Также из Рожаны, подсмотрено у umnitsa_loshad
_
Почему нужно кормить грудью до того или иного возраста:

- До 2 лет - для поддержания и развития пищеварительной системы; к 2 годам созревают почти все основные ферменты (кроме тех, что отвечают за переваривание клетчатки, они созревают после 4 лет). В 2 года ребенок уже может получать все необходимое из продуктов питания;

- До 3 лет - для нормального формирования нервной системы (в 3 года завершается миелинезация нервных волокон; к 3 годам завершается основной рост и развитие мозга (он еще будет расти, но уже далеко не так значительно);

- До 4 лет - для поддержания иммунной системы. Известно, что материнские антитела циркулируют в организме ребенка еще 6 месяцев после последнего прикладывания к груди. Наблюдения Центра за детьми на длительном ГВ позволяют предположить, что если кормить достаточно долго на фоне инволюции (когда ребенок получает особенно насыщенное антителами молоко), эти антитела в результате могут циркулировать в крови ребенка и дольше - около 1,5 лет. То есть если кормить до 4 лет, как раз примерно до 6 лет (до полного формирования) иммунная система и будет поддерживаться.

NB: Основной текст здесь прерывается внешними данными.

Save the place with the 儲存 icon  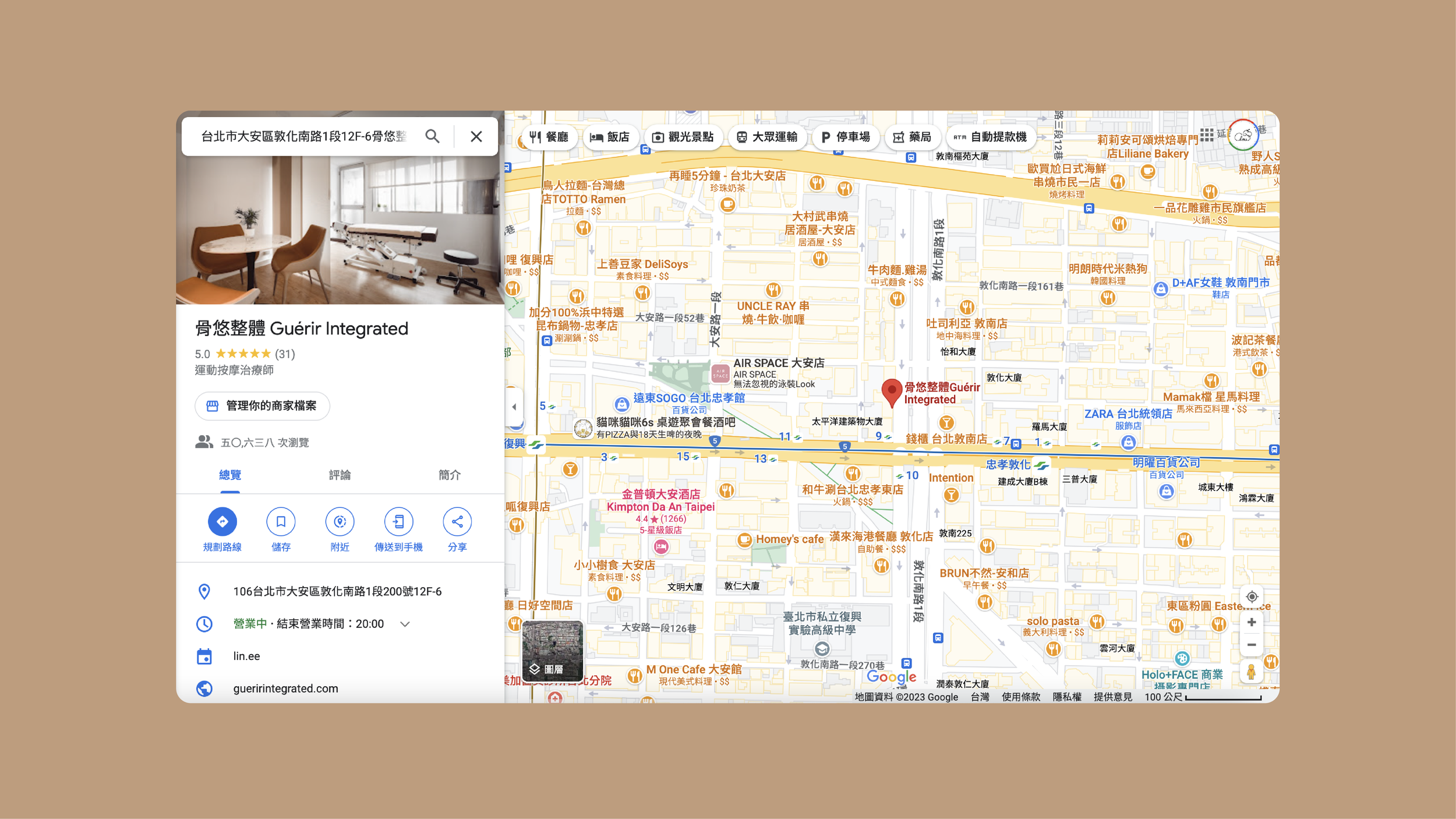pyautogui.click(x=281, y=521)
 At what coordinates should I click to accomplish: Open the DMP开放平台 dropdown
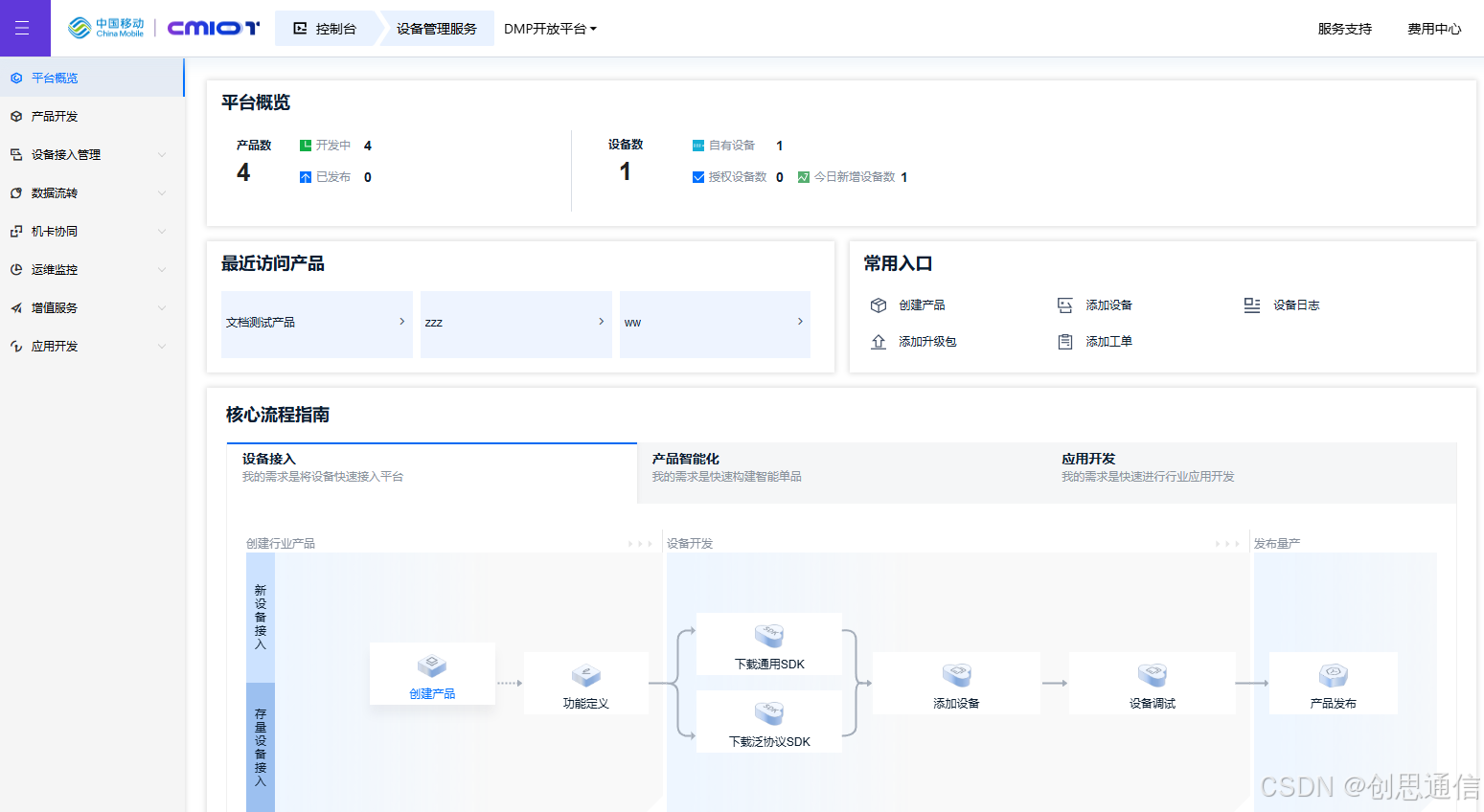point(551,28)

Заканчивать кормление "Рожана" рекомендует на 5-м году жизни (если оно естественным образом не завершилось раньше). Некоторые имеющиеся у Центра данные позволяют предположить, что при ГВ дольше 5 лет тормозится психическое развитие ребенка. Шутка с курса: "Многие северные народы кормят грудью гораздо дольше 4 лет. Вот поэтому про чукчей столько анекдотов". )_

Ну и я знаю, часто самоотлучение ребенка происходит на фоне новой беременности, молока становится меньше и, если ребенок уже достаточно взрослый, то он легко отказывается в пользу младшего, а если совсем маленький, то мамы практикуют тандем. 

Уважаемые мамы, а как у вас происходило или как вы себе видите самоотлучение?

----------


## mamaRita

да, еще я как-то читала, что в одном из племен мальчиков кормят до первой охоты... Представляете себе этого "мальчика" :Smile: )) Который из маминой сиси кушает...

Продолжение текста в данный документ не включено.